■ **INPUT**
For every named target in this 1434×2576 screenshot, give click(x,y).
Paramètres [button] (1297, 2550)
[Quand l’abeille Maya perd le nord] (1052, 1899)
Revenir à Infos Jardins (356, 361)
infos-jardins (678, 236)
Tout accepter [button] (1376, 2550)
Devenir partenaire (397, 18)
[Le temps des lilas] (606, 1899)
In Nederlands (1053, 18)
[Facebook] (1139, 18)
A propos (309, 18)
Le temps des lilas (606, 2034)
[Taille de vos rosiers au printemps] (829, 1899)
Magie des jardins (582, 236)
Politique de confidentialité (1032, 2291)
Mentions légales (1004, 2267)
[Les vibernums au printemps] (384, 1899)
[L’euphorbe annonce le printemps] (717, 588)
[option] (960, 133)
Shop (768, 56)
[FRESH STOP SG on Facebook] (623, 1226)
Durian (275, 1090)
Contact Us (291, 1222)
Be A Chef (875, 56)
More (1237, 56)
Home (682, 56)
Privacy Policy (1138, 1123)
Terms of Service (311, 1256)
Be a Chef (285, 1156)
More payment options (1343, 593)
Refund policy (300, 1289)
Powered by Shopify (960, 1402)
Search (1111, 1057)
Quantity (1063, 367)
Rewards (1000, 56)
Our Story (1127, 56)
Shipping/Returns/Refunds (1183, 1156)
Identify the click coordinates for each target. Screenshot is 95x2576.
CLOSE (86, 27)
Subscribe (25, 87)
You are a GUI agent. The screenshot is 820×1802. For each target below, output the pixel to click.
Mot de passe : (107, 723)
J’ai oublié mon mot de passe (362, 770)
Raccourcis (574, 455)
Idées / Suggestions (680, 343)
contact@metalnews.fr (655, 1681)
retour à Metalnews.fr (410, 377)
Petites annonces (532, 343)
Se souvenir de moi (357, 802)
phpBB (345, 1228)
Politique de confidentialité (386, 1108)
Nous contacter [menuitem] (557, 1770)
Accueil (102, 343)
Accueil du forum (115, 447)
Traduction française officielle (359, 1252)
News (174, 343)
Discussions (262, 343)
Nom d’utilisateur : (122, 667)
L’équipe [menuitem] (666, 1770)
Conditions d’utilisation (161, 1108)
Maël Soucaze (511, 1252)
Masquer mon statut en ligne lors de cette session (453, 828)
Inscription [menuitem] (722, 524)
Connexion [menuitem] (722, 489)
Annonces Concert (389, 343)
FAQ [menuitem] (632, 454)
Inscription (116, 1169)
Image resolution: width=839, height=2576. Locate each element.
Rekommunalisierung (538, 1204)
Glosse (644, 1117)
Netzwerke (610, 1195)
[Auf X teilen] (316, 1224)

■ **EXERCISE BRIEF**
The required output is the stretch of entries above from the line containing "Politique de confidentialité (1032, 2291)" through the line containing "phpBB (345, 1228)", reproduced exactly.

■ **SOLUTION TO THE PROBLEM**
Politique de confidentialité (1032, 2291)
Mentions légales (1004, 2267)
[Les vibernums au printemps] (384, 1899)
[L’euphorbe annonce le printemps] (717, 588)
[option] (960, 133)
Shop (768, 56)
[FRESH STOP SG on Facebook] (623, 1226)
Durian (275, 1090)
Contact Us (291, 1222)
Be A Chef (875, 56)
More (1237, 56)
Home (682, 56)
Privacy Policy (1138, 1123)
Terms of Service (311, 1256)
Be a Chef (285, 1156)
More payment options (1343, 593)
Refund policy (300, 1289)
Powered by Shopify (960, 1402)
Search (1111, 1057)
Quantity (1063, 367)
Rewards (1000, 56)
Our Story (1127, 56)
Shipping/Returns/Refunds (1183, 1156)
Identify the click coordinates for each target. Screenshot is 95x2576.
CLOSE (86, 27)
Subscribe (25, 87)
You are a GUI agent. The screenshot is 820×1802. For each target below, output the pixel to click.
Mot de passe : (107, 723)
J’ai oublié mon mot de passe (362, 770)
Raccourcis (574, 455)
Idées / Suggestions (680, 343)
contact@metalnews.fr (655, 1681)
retour à Metalnews.fr (410, 377)
Petites annonces (532, 343)
Se souvenir de moi (357, 802)
phpBB (345, 1228)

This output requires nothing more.